Source data START

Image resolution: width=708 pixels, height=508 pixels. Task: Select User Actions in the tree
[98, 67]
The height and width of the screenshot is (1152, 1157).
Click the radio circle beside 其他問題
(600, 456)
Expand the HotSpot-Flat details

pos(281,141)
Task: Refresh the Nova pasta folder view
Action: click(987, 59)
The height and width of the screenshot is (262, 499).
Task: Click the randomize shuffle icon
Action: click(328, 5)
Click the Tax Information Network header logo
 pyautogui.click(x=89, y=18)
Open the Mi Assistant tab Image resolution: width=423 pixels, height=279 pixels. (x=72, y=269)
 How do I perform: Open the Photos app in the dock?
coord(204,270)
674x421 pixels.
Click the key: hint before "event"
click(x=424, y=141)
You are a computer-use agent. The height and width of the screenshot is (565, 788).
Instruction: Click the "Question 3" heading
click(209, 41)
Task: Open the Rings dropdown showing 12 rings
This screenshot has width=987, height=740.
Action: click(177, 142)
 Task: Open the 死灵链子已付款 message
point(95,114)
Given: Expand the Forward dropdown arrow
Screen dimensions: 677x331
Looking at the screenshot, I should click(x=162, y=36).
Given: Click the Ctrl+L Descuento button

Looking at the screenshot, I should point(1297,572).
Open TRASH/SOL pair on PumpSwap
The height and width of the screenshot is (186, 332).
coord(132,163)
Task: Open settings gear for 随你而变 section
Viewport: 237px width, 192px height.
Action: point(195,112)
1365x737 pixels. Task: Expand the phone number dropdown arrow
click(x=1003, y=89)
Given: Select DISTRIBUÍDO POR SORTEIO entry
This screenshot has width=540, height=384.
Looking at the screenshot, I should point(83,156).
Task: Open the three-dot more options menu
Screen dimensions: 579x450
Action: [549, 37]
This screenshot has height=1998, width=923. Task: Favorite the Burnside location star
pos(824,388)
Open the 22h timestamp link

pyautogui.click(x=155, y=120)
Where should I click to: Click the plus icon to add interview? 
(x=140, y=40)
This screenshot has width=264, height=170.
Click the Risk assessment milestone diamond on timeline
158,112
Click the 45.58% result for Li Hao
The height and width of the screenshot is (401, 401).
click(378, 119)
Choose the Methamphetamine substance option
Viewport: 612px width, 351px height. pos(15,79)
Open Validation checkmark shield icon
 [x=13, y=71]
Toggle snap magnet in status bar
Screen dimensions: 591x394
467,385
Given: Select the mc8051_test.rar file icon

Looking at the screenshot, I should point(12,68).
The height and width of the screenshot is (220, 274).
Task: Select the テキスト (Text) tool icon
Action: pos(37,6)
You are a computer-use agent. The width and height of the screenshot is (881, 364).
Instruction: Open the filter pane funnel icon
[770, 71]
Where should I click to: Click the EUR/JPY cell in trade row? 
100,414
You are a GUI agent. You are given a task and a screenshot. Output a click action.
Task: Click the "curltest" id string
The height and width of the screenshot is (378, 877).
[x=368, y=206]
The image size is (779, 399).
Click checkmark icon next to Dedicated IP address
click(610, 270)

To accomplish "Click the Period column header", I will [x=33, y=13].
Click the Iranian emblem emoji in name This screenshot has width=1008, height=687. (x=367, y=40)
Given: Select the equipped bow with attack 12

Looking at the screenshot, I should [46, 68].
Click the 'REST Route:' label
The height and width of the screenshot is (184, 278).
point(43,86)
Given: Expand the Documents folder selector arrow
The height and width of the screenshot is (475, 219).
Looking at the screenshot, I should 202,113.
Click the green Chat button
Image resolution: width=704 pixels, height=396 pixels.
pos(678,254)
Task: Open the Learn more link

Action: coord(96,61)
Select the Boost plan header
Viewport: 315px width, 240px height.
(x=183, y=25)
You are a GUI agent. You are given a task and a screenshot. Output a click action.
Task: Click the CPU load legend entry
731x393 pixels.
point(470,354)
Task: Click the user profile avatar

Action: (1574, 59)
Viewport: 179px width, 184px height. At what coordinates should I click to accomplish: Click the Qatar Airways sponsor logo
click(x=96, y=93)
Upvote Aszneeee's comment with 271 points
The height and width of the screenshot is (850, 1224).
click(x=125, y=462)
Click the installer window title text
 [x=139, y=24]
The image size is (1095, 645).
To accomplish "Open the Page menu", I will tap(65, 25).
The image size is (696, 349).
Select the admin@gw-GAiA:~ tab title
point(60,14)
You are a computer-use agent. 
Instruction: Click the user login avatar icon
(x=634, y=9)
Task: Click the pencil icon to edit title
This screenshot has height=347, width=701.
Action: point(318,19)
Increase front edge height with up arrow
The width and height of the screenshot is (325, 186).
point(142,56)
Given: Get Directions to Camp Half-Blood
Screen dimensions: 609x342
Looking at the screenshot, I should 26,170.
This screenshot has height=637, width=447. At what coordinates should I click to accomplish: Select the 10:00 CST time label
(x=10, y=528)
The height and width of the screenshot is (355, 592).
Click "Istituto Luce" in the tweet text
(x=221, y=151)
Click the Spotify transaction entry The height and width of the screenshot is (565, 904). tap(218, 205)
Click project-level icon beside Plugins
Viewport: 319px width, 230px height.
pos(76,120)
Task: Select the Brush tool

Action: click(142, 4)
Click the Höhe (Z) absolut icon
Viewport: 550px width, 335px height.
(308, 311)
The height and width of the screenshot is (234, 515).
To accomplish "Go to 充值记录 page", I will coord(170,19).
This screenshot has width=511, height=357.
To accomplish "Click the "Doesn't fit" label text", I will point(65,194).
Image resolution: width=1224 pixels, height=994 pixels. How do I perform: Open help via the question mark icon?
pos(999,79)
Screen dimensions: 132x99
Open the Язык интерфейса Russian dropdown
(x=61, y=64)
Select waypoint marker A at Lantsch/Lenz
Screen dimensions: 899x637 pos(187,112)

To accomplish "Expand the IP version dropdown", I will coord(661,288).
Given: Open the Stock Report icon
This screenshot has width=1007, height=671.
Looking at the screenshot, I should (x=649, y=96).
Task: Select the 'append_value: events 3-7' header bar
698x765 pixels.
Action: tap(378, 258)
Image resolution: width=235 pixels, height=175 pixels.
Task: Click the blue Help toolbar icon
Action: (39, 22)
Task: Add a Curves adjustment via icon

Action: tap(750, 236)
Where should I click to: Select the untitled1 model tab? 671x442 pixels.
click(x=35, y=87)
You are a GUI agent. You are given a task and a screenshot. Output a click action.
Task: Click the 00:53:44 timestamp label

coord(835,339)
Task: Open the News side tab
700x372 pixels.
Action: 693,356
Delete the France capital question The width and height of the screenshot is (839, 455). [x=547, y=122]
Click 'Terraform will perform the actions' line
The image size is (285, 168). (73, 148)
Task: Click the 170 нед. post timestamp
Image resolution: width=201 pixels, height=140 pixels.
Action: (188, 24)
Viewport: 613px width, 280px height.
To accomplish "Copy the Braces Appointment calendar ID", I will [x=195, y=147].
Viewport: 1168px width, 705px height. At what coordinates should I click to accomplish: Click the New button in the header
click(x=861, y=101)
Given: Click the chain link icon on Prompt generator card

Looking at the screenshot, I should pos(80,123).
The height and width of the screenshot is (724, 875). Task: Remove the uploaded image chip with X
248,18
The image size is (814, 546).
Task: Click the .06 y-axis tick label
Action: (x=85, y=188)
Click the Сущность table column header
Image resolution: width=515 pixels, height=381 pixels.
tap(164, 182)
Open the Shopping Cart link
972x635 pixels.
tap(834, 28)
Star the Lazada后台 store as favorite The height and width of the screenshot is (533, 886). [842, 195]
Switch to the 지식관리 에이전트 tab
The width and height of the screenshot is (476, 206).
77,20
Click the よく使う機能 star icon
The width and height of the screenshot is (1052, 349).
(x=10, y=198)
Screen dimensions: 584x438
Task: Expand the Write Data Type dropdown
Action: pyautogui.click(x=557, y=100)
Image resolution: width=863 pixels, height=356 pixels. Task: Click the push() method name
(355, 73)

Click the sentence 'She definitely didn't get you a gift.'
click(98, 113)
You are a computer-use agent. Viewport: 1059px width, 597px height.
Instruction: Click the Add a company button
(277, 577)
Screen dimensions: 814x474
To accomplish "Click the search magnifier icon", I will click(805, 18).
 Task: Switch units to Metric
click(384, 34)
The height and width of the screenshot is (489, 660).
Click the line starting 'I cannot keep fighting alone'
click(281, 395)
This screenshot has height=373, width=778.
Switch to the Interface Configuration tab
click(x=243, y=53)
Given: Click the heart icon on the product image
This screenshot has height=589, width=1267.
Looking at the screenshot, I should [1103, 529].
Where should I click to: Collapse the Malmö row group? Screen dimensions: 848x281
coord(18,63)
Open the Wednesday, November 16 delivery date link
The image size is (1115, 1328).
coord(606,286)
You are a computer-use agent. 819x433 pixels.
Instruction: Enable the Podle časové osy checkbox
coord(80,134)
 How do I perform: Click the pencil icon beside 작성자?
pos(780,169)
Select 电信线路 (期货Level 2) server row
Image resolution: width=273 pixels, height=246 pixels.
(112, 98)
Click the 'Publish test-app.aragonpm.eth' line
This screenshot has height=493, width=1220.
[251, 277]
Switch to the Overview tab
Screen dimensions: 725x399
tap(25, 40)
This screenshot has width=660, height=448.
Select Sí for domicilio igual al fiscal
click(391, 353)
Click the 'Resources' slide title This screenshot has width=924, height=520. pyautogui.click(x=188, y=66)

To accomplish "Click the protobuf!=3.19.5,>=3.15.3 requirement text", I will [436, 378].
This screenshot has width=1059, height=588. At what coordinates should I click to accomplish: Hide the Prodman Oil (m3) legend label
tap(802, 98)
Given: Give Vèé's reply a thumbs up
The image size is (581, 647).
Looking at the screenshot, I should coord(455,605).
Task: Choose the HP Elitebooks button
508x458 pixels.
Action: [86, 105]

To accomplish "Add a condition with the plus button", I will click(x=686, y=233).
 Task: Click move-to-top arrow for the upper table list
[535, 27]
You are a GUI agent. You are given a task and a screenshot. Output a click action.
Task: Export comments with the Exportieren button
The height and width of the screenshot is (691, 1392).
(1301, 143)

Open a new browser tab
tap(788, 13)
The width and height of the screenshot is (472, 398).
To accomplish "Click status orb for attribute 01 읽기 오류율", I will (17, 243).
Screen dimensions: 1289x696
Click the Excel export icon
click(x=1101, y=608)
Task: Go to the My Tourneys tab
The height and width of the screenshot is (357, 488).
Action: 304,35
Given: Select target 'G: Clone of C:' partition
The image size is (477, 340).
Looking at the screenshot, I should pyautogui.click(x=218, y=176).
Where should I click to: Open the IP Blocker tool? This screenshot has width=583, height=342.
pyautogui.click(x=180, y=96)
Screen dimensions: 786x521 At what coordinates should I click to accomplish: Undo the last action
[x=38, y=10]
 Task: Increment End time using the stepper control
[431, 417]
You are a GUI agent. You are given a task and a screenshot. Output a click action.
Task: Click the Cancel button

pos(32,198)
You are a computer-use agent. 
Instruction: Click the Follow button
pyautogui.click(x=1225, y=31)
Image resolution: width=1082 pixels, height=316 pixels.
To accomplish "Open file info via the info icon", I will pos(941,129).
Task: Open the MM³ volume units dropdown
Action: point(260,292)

Source data END

**Task to complete:**
What lines in the entries contain "menu"? Report each one by copying it.

**Answer:**
Task: Open the three-dot more options menu
To accomplish "Open the Page menu", I will tap(65, 25).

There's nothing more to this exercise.